Just to prove that it's very trivial to obtain a good upper bound, note that $x \mapsto \frac{1}{x^2}$ is convex and hence $\sum_{k=a+1}^b \frac{1}{k^2} \le \int_{a+\frac{1}{2}}^{b+\frac{1}{2}} \frac{1}{x^2}\ dx = \frac{2}{2a+1}-\frac{2}{2b+1}$, and hence $\sum_{k=a+1}^\infty \frac{1}{k^2} \le \frac{2}{2a+1}$. For example, $\sum_{k=1}^\infty \frac{1}{k^2} \le \frac{1}{1}+\frac{1}{4}+\frac{2}{5} = 1.65$, which uses only $2$ terms but is already good to $2$ decimal places! Use $10$ terms and the error drops to about $0.00007$. To get a similarly good lower bound, simply use trapezoids instead of rectangles to bound a suitable integral. Again by convexity of $x \mapsto \frac{1}{x^2}$ we get $\frac{1}{2a^2}+\sum_{k=a+1}^{b-1} \frac{1}{k^2}+\frac{1}{2b^2} \ge \int_a^b \frac{1}{x^2}\ dx = \frac{1}{a}-\frac{1}{b}$, and hence $\sum_{k=a+1}^\infty \frac{1}{k^2} \ge \frac{2a-1}{2a^2}$. Using $3$ terms we get $\sum_{k=1}^\infty \frac{1}{k^2} \ge \frac{1}{1}+\frac{1}{4}+\frac{1}{9}+\frac{5}{18} \ge 1.638$. These bounds differ by $\frac{2}{2a+1}-\frac{2a-1}{2a^2} = \frac{1}{(2a+1)(2a^2)}$, and therefore we see immediately that using $n$ terms gives bounds to within $\frac{1}{4n^3}$.
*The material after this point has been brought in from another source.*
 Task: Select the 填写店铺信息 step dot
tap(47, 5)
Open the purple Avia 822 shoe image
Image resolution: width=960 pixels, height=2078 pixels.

Furthermore, the technique of telescoping series can easily be extended to great effect. Starting with $\frac{1}{n}-\frac{1}{n+1} = \frac{1}{n^2+n}$, the discrepancy is $\frac{1}{n^2}-\frac{1}{n^2+n} = \frac{1}{n^3+n^2}$ so we just need to add a suitable multiple of $\frac{1}{n^2}-\frac{1}{(n+1)^2} = \frac{2n+1}{n^2(n+1)^2}$ to cancel out the most significant part. Simply repeating this systematic algebraic procedure $c$ times gives an approximation that has error $O(\frac{1}{n^{2+c}})$ when using $n$ terms.
Also, it won't escape even an amateur that $\frac{1}{n-1}-\frac{1}{n+1} = \frac{2}{n^2-1}$, which is an approximation one order better than our initial estimate. To cancel the $O(\frac{1}{n^4})$ discrepancy efficiently, one can similarly use $\frac{1}{(n-1)^3}-\frac{1}{(n+1)^3} = \frac{6n^2+2}{(n^2-1)^3}$ which causes the discrepancy to drop to $O(\frac{1}{n^6})$. Concretely, we get $\sum_{n=a+1}^\infty \frac{1}{n^2} \in \sum_{n=a+1}^\infty \bigg( \frac{1}{2} \Big( \frac{1}{n-1}-\frac{1}{n+1} \Big) - \frac{1}{6} \Big( \frac{1}{(n-1)^3}-\frac{1}{(n+1)^3} \Big) + [-1,1](\frac{3}{n^6}) \bigg)$, which gives $\sum_{n=a+1}^\infty \frac{1}{n^2} \in \frac{1}{2} \Big( \frac{1}{a} + \frac{1}{a+1} \Big) - \frac{1}{6} \Big( \frac{1}{a^3} + \frac{1}{(a+1)^3} \Big) + [-1,1]\frac{3}{5a^5}$ by telescoping and the integral bound. With this, just $10$ terms would give $5$dp by theory alone, which is enough to start guessing the closed form. In fact one gets a value of about $1.6449325$.